The original query was:
> Message-ID: <14121@shlump.nac.dec.com>
> I'd like to know if it's possible to use neural nets to solve problems
> that aren't fully deterministic, that is, similar inputs produce two or
> more different outputs in different training cases.

Look at Ivakhnenko and Lapa's book on Forecasting and Predicition
Techniques. [I don't have the complete reference here.] Sometimes,
you can model the determinsitic part and the stochastic parts
separately. At other times, you might want to start from random
intial behavior and bias it towards determinsitic behavior.
You will most definitely need stochastic units in the network(s) you
use.


Pankaj Mehra
University of Illinois

chrisley@csli.Stanford.EDU (Ron Chrisley) (08/02/90)

Many people in the neural net/PDP community have ignored the non-deterministic
case of pattern-recognition.  I've seen talks/papers that try to provide
all-encompassing frameworks for pattern-recognition in nnets, and yet they
assume things like "there is a 0-error weight-state".  Of course, in truly
non-deterministic problems, there is no such thing as a state that never makes
mistakes.  All one can do is maximize the likelihood of correct
classification.  The same goes for prediction.

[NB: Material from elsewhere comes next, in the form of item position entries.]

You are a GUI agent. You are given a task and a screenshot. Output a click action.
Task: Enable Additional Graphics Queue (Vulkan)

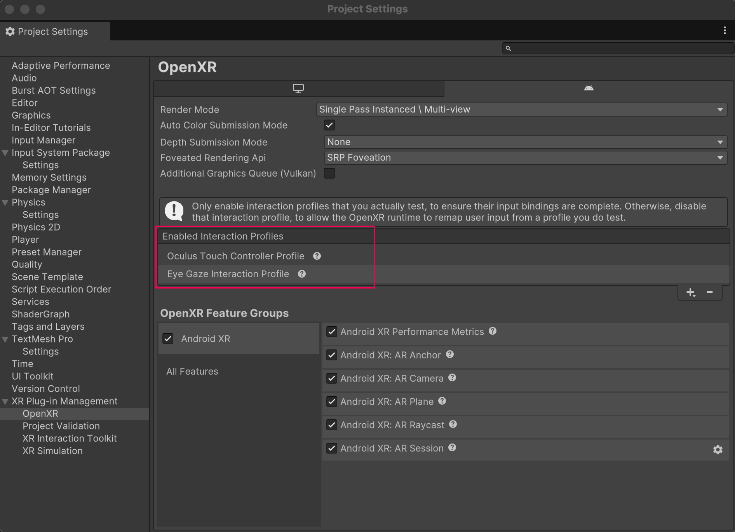click(329, 173)
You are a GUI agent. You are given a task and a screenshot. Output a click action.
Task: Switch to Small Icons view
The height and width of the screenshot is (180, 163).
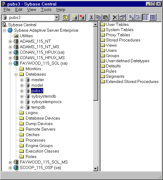138,17
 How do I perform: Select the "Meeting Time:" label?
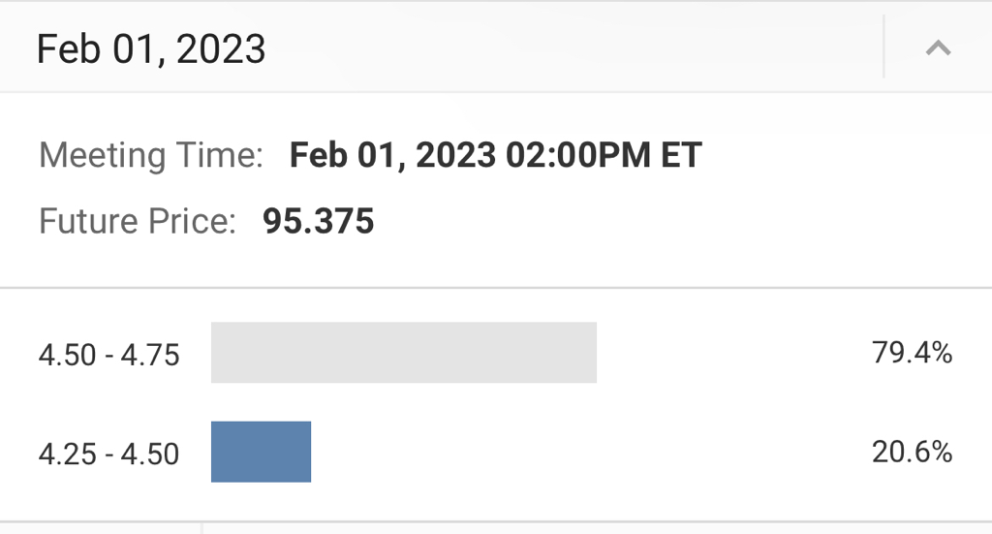[x=151, y=155]
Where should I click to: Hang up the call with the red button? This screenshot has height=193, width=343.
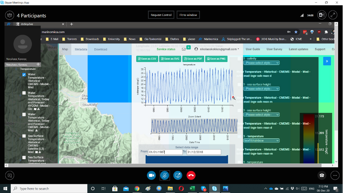[x=191, y=175]
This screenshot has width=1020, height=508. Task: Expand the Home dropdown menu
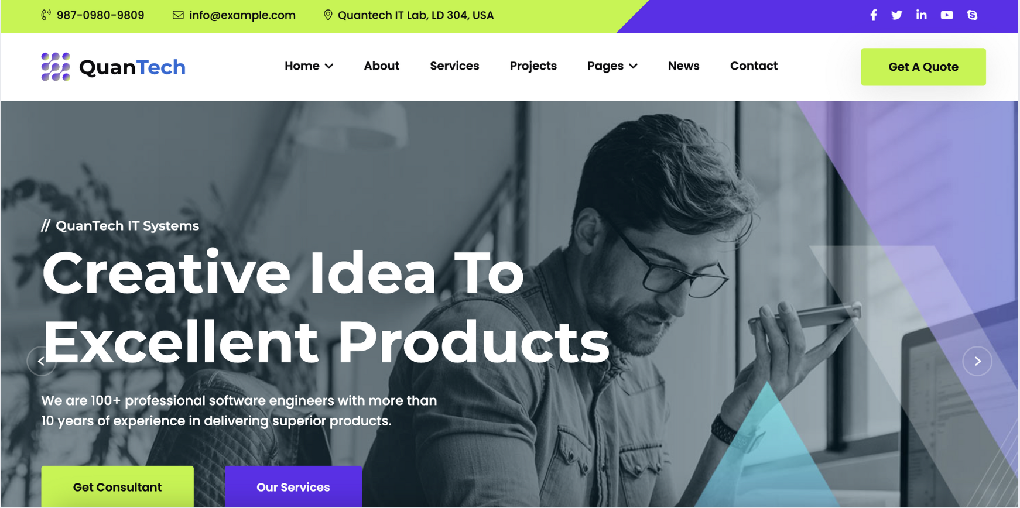click(309, 66)
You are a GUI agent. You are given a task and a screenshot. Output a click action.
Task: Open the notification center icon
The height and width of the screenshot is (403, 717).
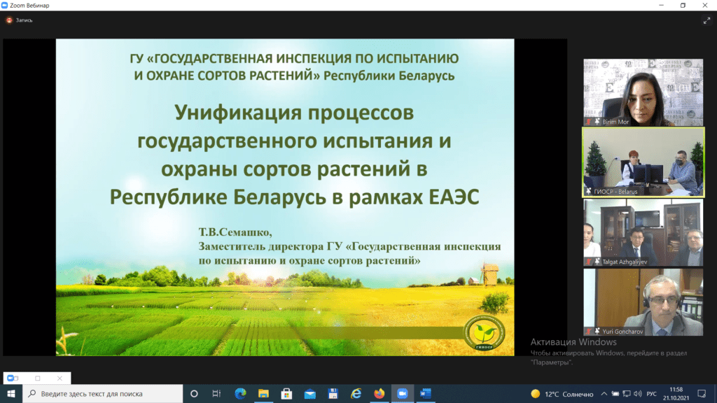point(704,393)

Yes, there are probably nets that predict the mean.  Nearest neighbor
classifiers will probably pick the mode (the output that was most frequently
associated with the input)

For example, if outputs are not predicted inches of rainfall, which is a 
continuous variable, but are instead small in number and discrete, such as
weather types like cloudy, windy, clear, etc., then one could use
a nearest-neighbor style classifier which would categorize an input to the
weather class that is most likely, given the history of inputs.

If you are interested in this latter type of discrete prediction, then I
suggest looking at Kohonen's work on LVQ (ICNN '88) as an introduction.

For the continuous case, you have to decide what kind of interpolation function
makes sense, it appears.  But I don't know much about this case.  Anyone else?

If using nnets for non-deterministic problems is "stupid" then nnets will be of
limited interest in many domains, such as speech.

Hope this helps.



-- 
Ron Chrisley    chrisley@csli.stanford.edu
Xerox PARC SSL                               New College
Palo Alto, CA 94304                          Oxford OX1 3BN, UK
(415) 494-4728                               (865) 793-484

tap@ai.toronto.edu (Tony Plate) (08/03/90)

In article <6910@ptolemy.arc.nasa.gov> mehra@ptolemy.arc.nasa.gov (Pankaj Mehra) writes:
>In article <spoffojj.649522001@lgn> spoffojj@hq.af.mil (Jason Spofford) writes:
>The original query was:
>
>> Message-ID: <14121@shlump.nac.dec.com>
>> I'd like to know if it's possible to use neural nets to solve problems
>> that aren't fully deterministic, that is, similar inputs produce two or
>> more different outputs in different training cases.
>
>Look at Ivakhnenko and Lapa's book on Forecasting and Predicition
>Techniques. [I don't have the complete reference here.] Sometimes,
>you can model the determinsitic part and the stochastic parts
>separately. At other times, you might want to start from random
>intial behavior and bias it towards determinsitic behavior.
>You will most definitely need stochastic units in the network(s) you
>use.
>
>
>Pankaj Mehra
>University of Illinois

Just a short comment on the ``most definitely'' part:

It is quite possible to use deterministic nets to ``solve'' problems
that aren't fully deterministic (depending upon what is meant by
``solve''.)  For example, suppose we want a net to output the probability
of a coin turning up heads when tossed.  The network with one output
unit and no inputs whatsoever will perform this task, and can be
trained by gradient descent.

The set of training examples can be either one example, i.e., the observed
probability of turning up heads, e.g., {0.5}, or the unprocessed results
of a number of trials, e.g., {1,0,0,0,1,1,0,1}

In this case either the sum-of-squares or assymetric cross entropy is a 
suitable error function - the minimum for both occurs when the
output unit gives the observed probability.  However, for more
complex problems, the softmax output function together with the
assymetric cross entropy objective function are better in both
theory and practice.

John Bridle has quite a nice paper in NIPS 2 on using Nnets for stochastic
problems, he shows that for a particular type of network, when the objective
function is at its minimum value, the Mutual Information between the outputs
of the network and the training data is at its maximum.  (Btw, this gives
better discrimination than Maximum Likelihood model estimation methods).

Tony Plate
-- 
---------------- Tony Plate ----------------------  tap@ai.utoronto.ca -----
Department of Computer Science, University of Toronto, 
10 Kings College Road, Toronto, 
Ontario, CANADA M5S 1A4
----------------------------------------------------------------------------